Defining milling materials

To permit unsupervised automation of lamellae production, the Crossbeam 550 was calibrated to mill a cross-section with a specified depth through the sample. To ensure proper milling, the system needs to be calibrated for a distinct ‘material’ so that the correct milling parameters like dose are applied during milling. For cryo-TEM lamella preparation, the material ‘vitrified ice’ was created using a dose calibration of 20 mC/cm² being equivalent to a milling depth of 1 µm in cross-section mode. No attempts were made to make sample specific material types, however, this would also be possible.

Parameters for imaging and milling

For SEM imaging, voltages from 1.9 to 5 kV and a constant current of 28 pA were used. To capture SEM images, we most commonly used the InLens detector to obtain surface information of the sample. During FIB imaging, on the other hand, a fixed voltage of 30 kV and a low current (20 pA) was used. FIB images were usually captured by using the SE2 detector, which is less sensitive to imaging-induced charging. During automated sequential milling a total of four currents were used for rough milling (700 pA, 300 pA and 100 pA) and polishing (50 pA). For milling, we defined the patterns to be executed using bi-directional and cross-section cycle mode with a 10 µm milling depth. It is important to note that the milling parameters (milling current, pattern size, milling depth, etc.) are adjustable on-the-fly to optimize each set of patterns for the target location and desired milling strategy.

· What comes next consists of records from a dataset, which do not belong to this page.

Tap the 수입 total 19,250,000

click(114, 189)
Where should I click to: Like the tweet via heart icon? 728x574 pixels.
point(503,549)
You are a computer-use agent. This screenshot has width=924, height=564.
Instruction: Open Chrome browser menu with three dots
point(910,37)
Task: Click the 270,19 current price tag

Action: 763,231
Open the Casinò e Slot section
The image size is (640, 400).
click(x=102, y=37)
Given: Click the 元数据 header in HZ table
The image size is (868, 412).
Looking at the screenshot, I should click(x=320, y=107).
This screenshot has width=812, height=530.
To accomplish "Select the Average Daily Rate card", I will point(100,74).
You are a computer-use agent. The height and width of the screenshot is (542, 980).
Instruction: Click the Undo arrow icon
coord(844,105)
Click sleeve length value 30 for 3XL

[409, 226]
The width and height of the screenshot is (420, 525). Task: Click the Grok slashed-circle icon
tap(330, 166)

Automated sequential FIB milling protocol

To generate high-quality lamellae, it was essential to prepare the FIB-SEM and sample for automated sequential milling. Preparations included checking and calibrating the FIB currents, coating the plunge-frozen sample with a layer of tungsten and organometallic platinum, and performing stage registration. Once these steps were executed, automated sequential milling was initiated by identifying and setting up milling targets.

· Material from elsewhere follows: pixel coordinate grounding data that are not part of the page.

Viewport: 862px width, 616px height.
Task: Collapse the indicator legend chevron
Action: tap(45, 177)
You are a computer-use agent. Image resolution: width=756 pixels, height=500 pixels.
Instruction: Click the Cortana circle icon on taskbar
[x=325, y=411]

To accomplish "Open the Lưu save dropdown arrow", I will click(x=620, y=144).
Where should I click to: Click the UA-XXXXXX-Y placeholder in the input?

The grid overview image in the stage navigator was used to identify a milling target. The identified target was then manually centered in the live FIB view with the aid of the SEM. To improve the accuracy of automated stage movements, backlash correction was performed manually and implemented for all automated stage movements. The target’s stage coordinates were then saved in the stage navigator. To ensure that the instrument was able to perform targeting during automation, the stage was manually moved away from the target and then instructed to move back to its saved location. The target was located using the live FIB view and if it was >1 µm from desired location, it was manually centered again. If manual centering was required, the new stage location was saved and the instrument’s ability to perform targeting was tested again. To ensure successful milling during automation, it was essential to refine the stage location until the stage was able to perform targeting successfully.

Once an accurate stage movement was achieved, milling patterns were placed onto a targets FIB image captured using SmartFIB. In SmartFIB, each pattern contains specific milling conditions (i.e. current, milling depth, size, shape, etc.) and a designated FIB milling location. SmartFIB allows the placing of multiple patterns with different conditions onto a single FIB image in order to perform automated milling. Patterns were placed and their properties were changed by using the SmartFIB GUI in the ‘attributes’ tab. When testing this methodology, we placed eight rectangular milling patterns: six rough milling and two polishing patterns (Table 3). The final polishing patterns were spaced 300 nm apart, since we generally expected the generated lamellae to be thinner than the specified value. To make uniform lamellae, it was also possible to save these eight patterns as a recipe, which can be dragged and dropped onto images of other milling targets. To then save these milling patterns, it was essential to separate the rough and polishing patterns. This was accomplished by deleting the polishing patterns from our recipe, saving only the rough milling patterns, undoing the deletion of the polishing patterns (using the SmartFIB ‘undo’ button), deleting all rough milling patterns and then saving only the polishing patterns.

Table 3. Dimensions and currents used for each milling pattern during automated sequential lamellae preparation.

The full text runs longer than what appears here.